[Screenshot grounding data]
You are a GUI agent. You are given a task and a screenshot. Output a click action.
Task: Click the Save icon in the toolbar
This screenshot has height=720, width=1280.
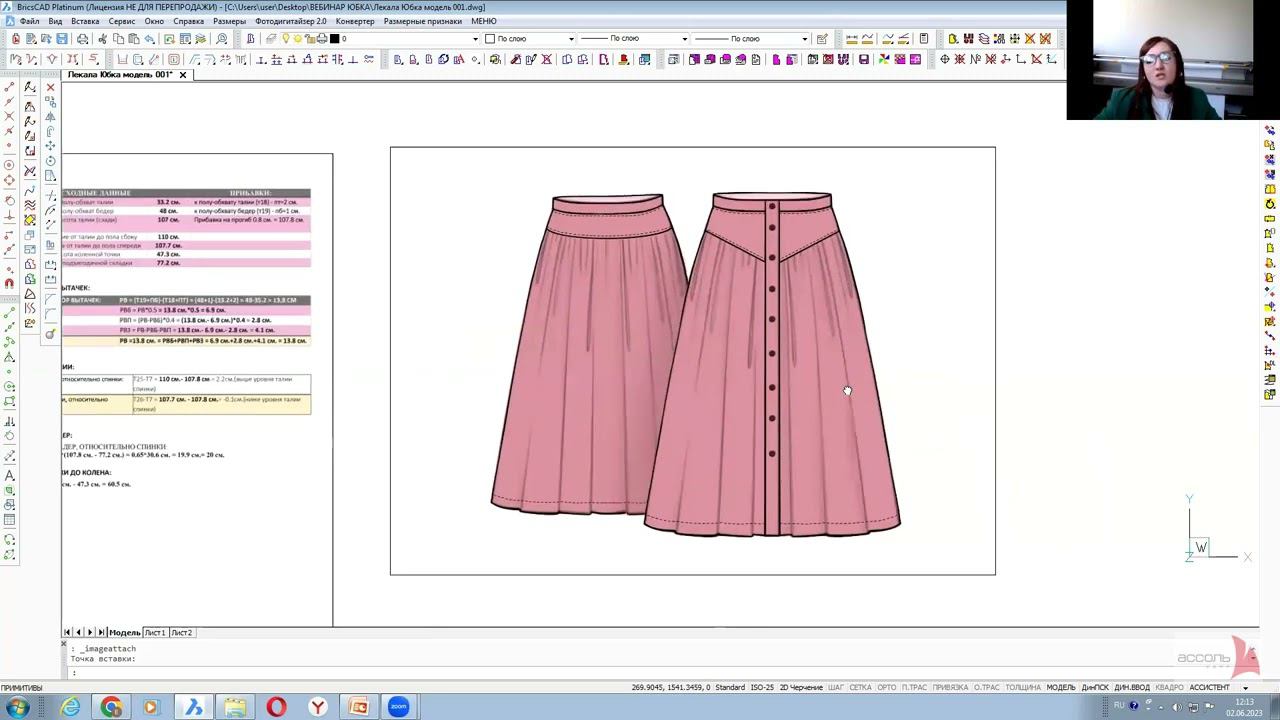[x=61, y=39]
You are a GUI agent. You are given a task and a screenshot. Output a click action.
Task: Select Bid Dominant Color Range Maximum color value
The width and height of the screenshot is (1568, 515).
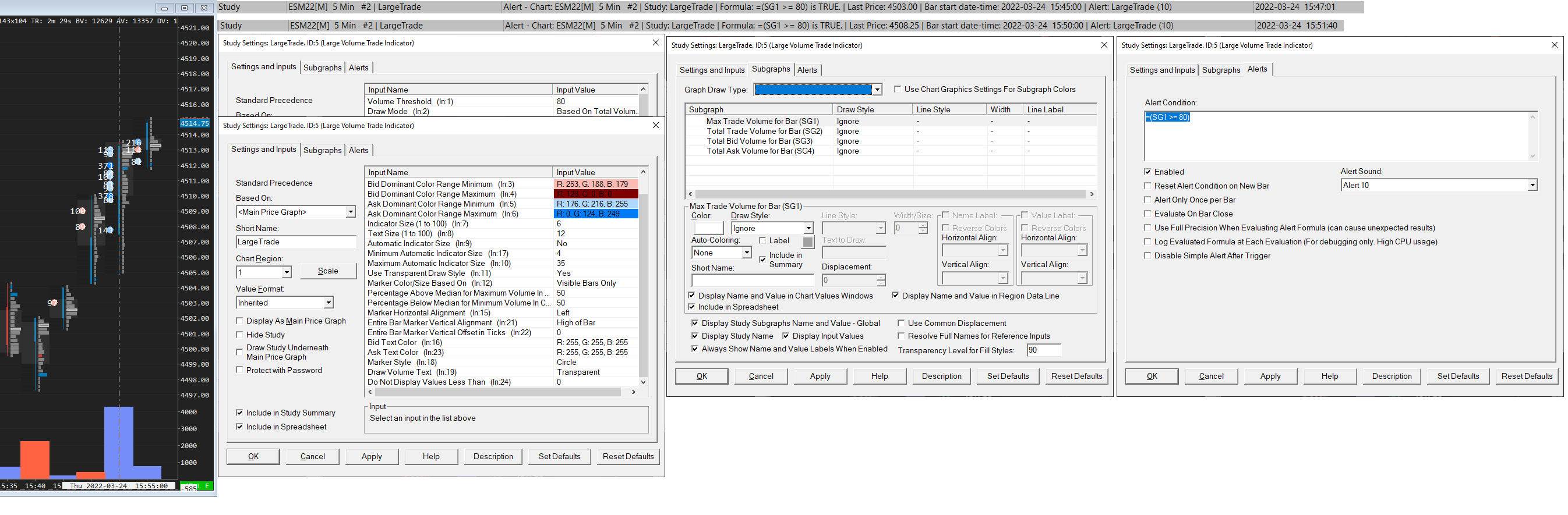[595, 194]
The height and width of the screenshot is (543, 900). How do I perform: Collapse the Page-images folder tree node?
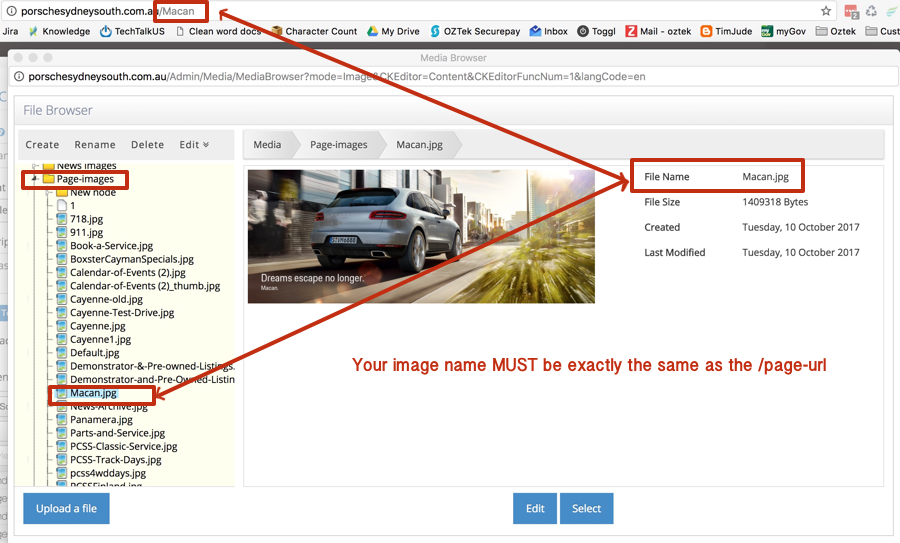pyautogui.click(x=35, y=179)
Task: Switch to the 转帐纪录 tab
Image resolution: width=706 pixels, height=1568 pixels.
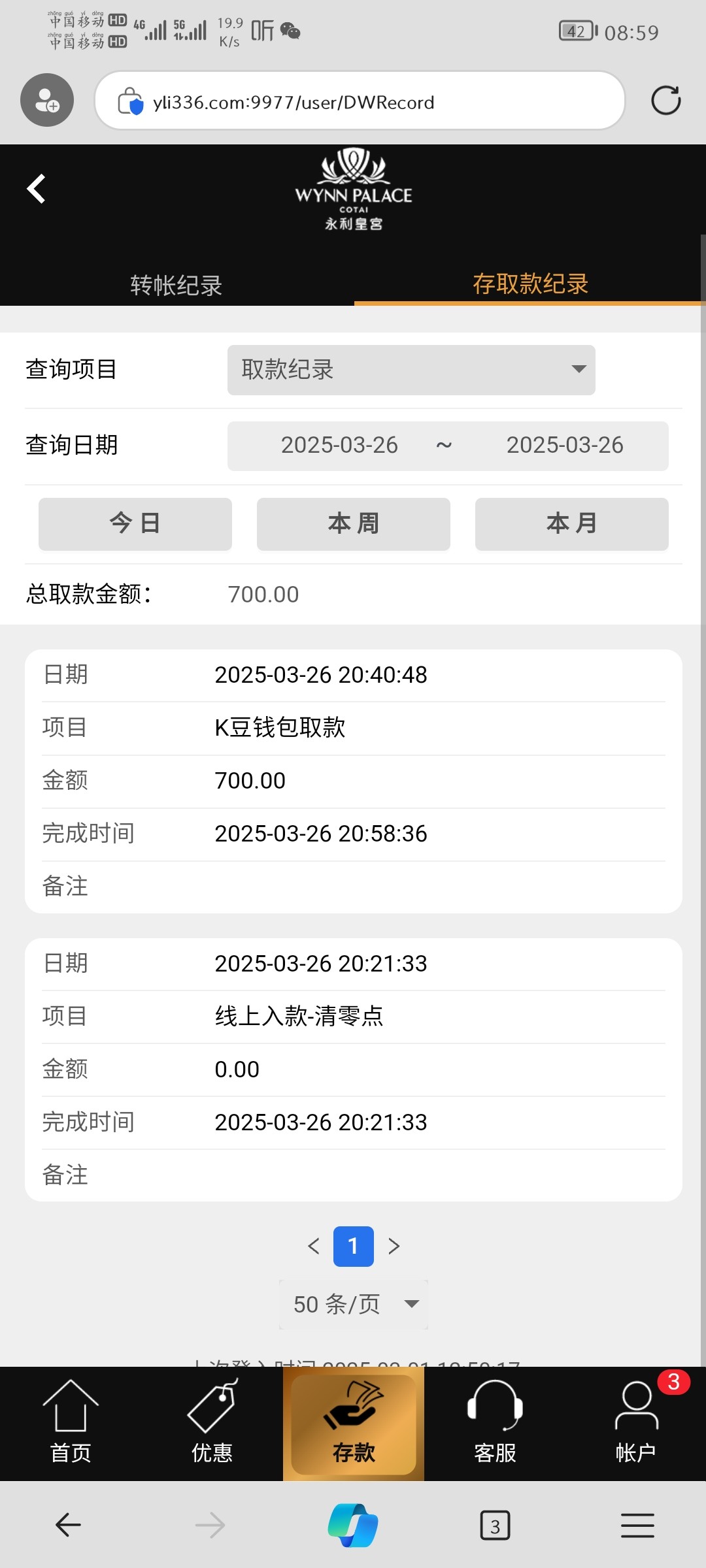Action: point(176,285)
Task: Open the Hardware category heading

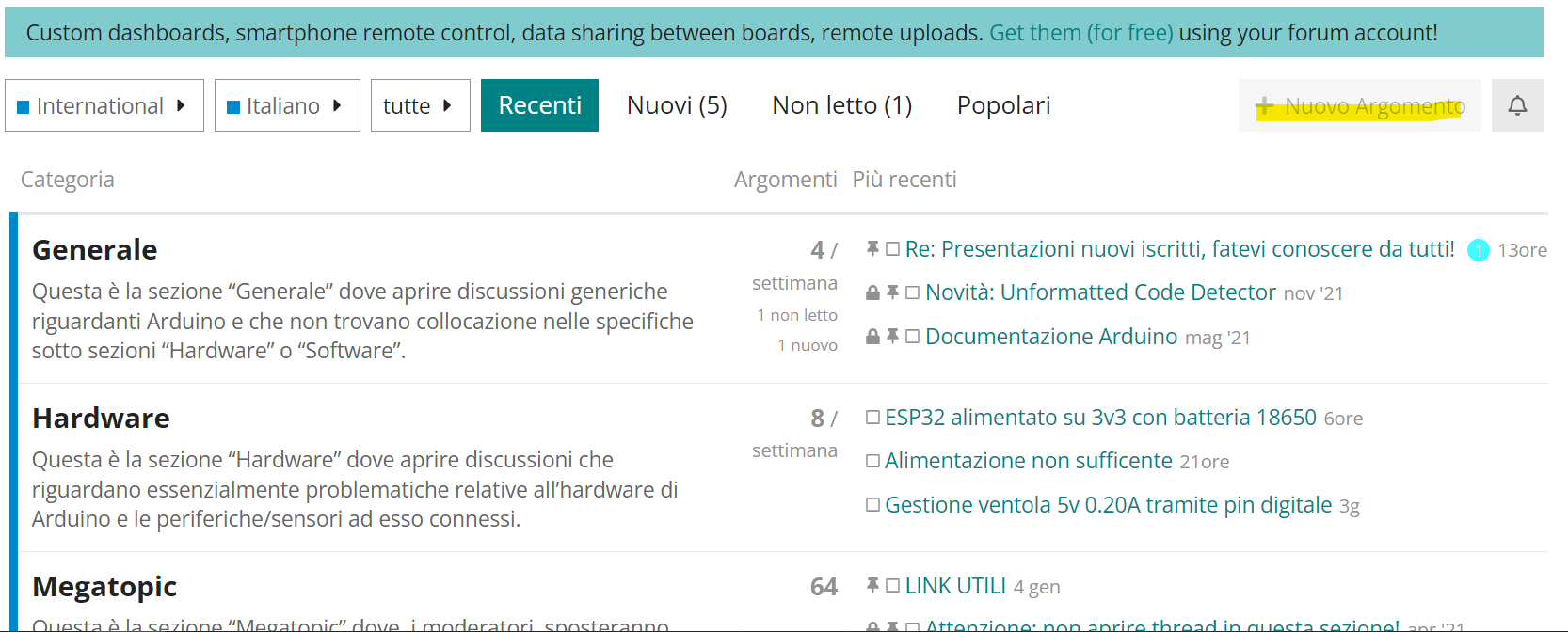Action: (102, 419)
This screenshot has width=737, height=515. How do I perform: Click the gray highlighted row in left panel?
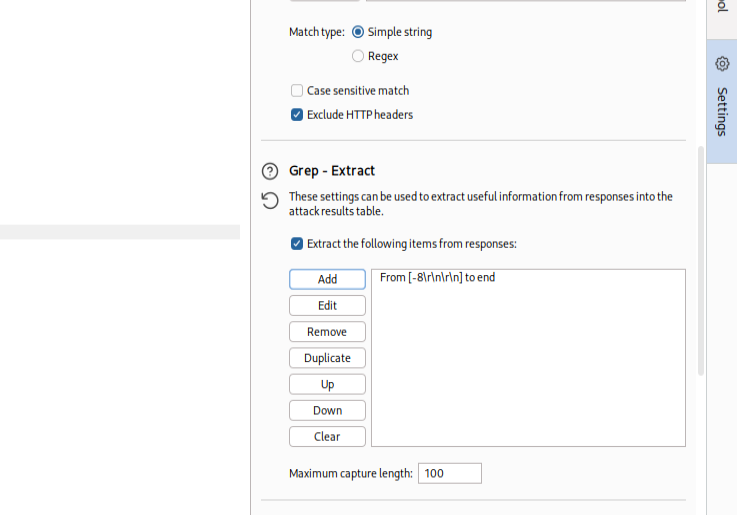tap(120, 232)
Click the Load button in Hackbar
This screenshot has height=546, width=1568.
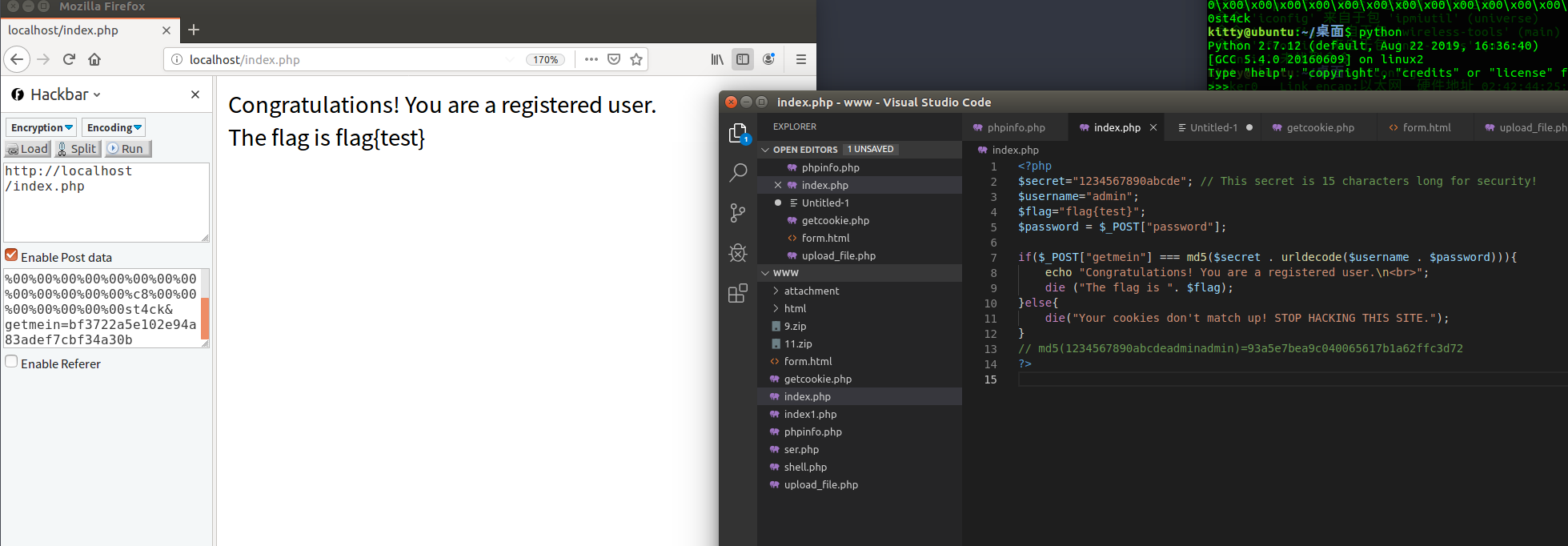(28, 149)
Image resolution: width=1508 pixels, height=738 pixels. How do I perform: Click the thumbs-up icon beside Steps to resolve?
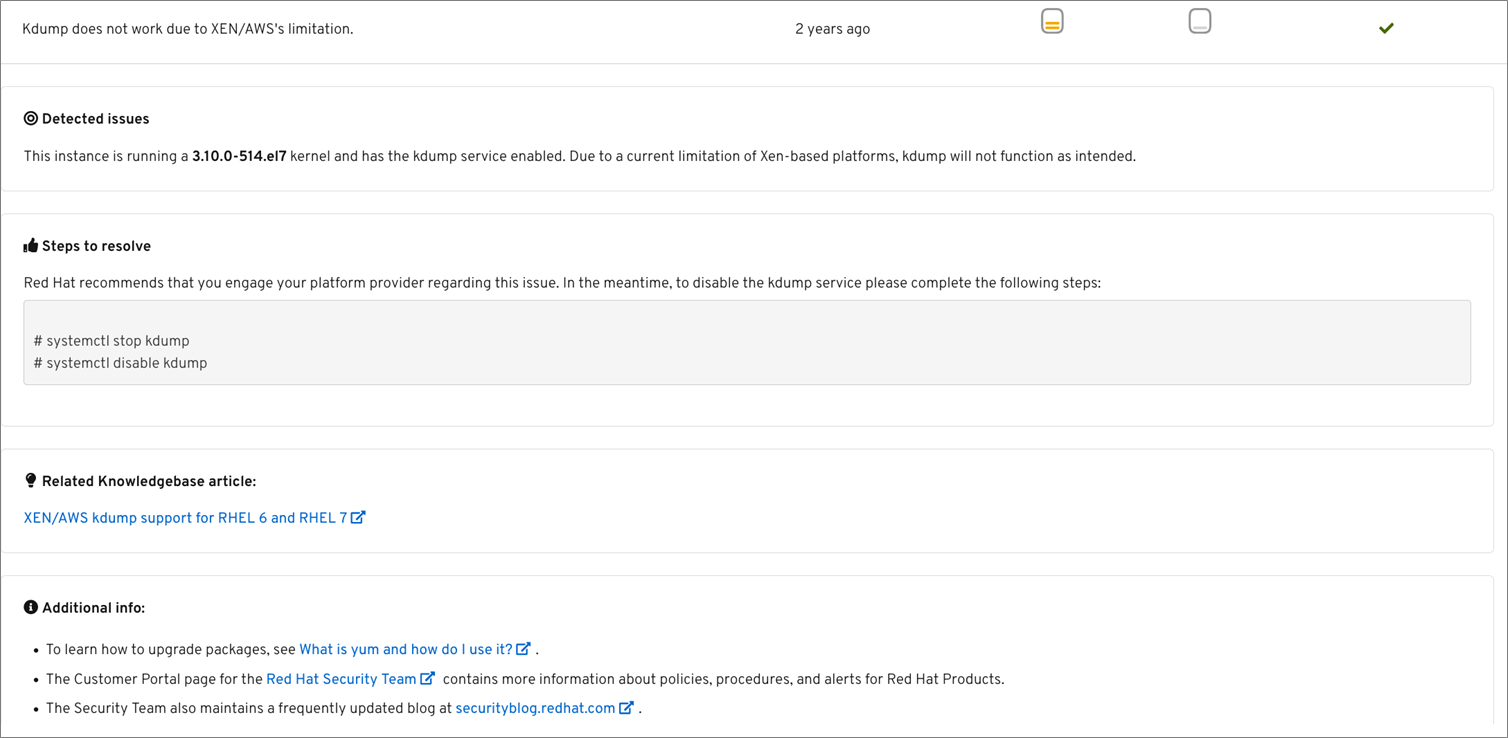click(x=31, y=246)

Task to carry out: Once the pictures are set aside, output all of the data above verbatim.

Solved exercise:
You are a GUI agent. You are given a task and a screenshot. Output a click action.
Task: Click the Save icon in the toolbar
This screenshot has height=720, width=1280.
[x=61, y=39]
You are a GUI agent. You are given a task and a screenshot. Output a click action.
Task: Select Bid Dominant Color Range Maximum color value
The width and height of the screenshot is (1568, 515).
[595, 194]
The height and width of the screenshot is (543, 900). How do I perform: Collapse the Page-images folder tree node?
pyautogui.click(x=35, y=179)
Task: Switch to the 转帐纪录 tab
Image resolution: width=706 pixels, height=1568 pixels.
Action: point(176,285)
Task: Open the Hardware category heading

Action: (102, 419)
This screenshot has width=737, height=515. How do I perform: Click the gray highlighted row in left panel?
tap(120, 232)
Click the Load button in Hackbar
This screenshot has height=546, width=1568.
(28, 149)
Image resolution: width=1508 pixels, height=738 pixels. How do I perform: Click the thumbs-up icon beside Steps to resolve?
click(x=31, y=246)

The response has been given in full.